The State Computer Emergency Response Team of Ukraine (CERT-UA) exposed the plan of cyberattacks that hackers from the UAC-0133 (Sandworm) group wanted to carry out. According to the State Intelligence Service, the attacks were supposed to affect about twenty enterprises in ten regions of the country, dealing with the supply of electricity, water and heat.
The goal of the attacks was to disable information and communication systems (ICS). The hackers planned to use supply chain attacks to gain access to the systems. This method involves introducing malicious software into software products or services used in ICS .This was supposed to cause even more damage against the backdrop of the spring missile attacks on Ukraine's critical infrastructure.
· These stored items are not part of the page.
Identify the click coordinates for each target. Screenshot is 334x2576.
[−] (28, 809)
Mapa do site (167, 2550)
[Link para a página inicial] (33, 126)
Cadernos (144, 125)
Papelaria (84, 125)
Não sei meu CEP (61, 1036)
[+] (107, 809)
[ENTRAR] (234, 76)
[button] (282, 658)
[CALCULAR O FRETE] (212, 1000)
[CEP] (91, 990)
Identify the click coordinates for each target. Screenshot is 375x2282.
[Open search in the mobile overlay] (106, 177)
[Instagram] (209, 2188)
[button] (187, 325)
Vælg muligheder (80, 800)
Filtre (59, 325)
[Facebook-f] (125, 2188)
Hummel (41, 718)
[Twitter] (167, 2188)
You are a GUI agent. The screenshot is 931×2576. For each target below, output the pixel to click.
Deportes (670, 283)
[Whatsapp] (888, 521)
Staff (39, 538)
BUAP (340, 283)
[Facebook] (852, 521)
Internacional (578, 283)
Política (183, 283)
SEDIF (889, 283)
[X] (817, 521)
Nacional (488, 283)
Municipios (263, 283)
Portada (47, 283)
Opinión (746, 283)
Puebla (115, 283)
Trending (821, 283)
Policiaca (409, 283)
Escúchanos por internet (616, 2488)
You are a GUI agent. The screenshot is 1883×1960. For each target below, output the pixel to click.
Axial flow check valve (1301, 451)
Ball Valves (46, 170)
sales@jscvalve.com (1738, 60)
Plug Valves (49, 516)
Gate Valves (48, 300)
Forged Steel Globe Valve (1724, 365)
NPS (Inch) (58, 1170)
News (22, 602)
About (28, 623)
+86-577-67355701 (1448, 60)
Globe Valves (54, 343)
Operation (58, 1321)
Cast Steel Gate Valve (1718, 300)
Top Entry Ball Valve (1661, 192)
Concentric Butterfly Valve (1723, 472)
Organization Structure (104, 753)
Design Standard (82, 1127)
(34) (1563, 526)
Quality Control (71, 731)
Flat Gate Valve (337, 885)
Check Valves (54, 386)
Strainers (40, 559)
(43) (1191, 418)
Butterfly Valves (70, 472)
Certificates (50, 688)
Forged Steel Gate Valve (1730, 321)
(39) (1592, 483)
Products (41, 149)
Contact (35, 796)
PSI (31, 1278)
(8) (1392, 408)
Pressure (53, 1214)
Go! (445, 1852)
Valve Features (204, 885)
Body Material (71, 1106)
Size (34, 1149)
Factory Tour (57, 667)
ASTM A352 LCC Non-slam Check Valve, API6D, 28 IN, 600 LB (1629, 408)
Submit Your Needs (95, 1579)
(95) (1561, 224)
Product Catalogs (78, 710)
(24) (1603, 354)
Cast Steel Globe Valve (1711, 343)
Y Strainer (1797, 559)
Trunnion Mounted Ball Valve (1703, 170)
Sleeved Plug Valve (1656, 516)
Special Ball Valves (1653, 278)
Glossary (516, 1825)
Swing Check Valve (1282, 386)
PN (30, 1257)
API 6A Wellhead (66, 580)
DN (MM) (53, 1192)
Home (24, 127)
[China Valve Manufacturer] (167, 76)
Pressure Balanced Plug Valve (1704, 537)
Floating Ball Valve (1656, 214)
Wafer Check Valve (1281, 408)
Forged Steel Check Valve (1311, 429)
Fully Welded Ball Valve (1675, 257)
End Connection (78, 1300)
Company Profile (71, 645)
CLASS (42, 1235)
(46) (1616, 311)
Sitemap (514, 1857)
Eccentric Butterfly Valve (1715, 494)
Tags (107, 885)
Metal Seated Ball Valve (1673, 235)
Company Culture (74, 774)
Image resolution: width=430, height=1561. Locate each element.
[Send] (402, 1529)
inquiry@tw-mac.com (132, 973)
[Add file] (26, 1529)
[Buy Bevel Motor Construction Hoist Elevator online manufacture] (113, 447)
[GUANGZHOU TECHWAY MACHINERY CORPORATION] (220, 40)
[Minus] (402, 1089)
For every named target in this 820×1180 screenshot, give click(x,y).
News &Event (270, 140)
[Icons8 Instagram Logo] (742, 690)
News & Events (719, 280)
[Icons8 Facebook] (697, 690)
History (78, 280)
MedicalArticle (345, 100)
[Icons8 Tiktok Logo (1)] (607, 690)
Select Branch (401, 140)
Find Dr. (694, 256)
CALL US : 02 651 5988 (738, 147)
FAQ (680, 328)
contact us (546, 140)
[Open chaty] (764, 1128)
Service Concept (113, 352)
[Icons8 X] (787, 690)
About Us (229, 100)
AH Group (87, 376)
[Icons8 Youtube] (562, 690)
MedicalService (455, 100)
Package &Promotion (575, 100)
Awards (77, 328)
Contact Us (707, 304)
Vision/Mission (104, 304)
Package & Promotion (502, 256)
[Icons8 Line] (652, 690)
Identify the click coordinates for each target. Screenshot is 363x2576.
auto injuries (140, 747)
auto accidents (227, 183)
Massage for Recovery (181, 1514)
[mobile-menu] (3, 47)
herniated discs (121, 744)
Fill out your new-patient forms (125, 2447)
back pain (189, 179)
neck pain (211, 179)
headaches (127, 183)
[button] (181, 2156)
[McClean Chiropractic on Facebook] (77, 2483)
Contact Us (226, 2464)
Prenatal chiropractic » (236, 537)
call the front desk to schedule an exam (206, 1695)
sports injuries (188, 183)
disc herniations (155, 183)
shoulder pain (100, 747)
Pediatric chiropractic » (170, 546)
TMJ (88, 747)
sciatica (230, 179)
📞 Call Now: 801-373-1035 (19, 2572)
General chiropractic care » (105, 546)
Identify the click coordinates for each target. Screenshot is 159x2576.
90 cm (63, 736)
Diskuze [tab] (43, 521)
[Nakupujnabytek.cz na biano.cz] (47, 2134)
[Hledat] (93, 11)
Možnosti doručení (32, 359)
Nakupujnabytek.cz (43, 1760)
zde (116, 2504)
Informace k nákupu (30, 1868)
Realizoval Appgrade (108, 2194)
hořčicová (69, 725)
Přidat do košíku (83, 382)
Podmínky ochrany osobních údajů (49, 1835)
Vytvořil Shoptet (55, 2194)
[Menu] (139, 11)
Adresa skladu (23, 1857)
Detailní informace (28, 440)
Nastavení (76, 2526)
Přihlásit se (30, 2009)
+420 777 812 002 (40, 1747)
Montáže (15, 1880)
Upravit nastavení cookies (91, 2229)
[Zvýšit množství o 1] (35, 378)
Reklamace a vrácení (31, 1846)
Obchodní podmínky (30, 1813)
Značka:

The activities of the Sandworm group associated with the headquarters of the General Staff of the Armed Forces of the Russian Federation (formerly known as the game) are one of the most active and dangerous.
Why is this important?
Russia continues to use cyberattacks as a weapon against Ukraine. Critical infrastructure companies must take all measures to protect their ICs. Every Ukrainian must be aware of this danger and take measures to protect themselves and their data.
Cyber attacks on Ukrainian infrastructure
Since the beginning of Russia's full-scale invasion of Ukraine in 2022, cyber attacks on Ukrainian infrastructure have become more frequent and large-scale. Thus, the number of cyber attacks in Ukraine increased by 62% in 2023.
At the end of the same year, Kyivstar, the largest mobile operator of Ukraine, suffered a large-scale hacker attack. The cyber attack destroyed approximately 40% of the company's infrastructure. Damages were estimated at UAH 3.6 billion.
The Security Service of Ukraine established that the attack on Kyivstar was carried out by the Sandworm hacker group. This case will be transferred to the International Criminal Court in The Hague.
In January 2024, Ukrzaliznytsia, Naftogaz, Ukrposhta, Ukrtransbezpeka, and the Parkovy data center also suffered cyber attacks.
In response to the attack on the latter, Ukrainian hackers from the BLACKJACK group, in cooperation with the SBU, launched a successful cyber attack on the OwenCloud.ru data center.
In addition, the Cyber Army of Russia hackers linked to Sandworm attacked the digital systems of a hydroelectric dam in France and water supplies in the United States and Poland.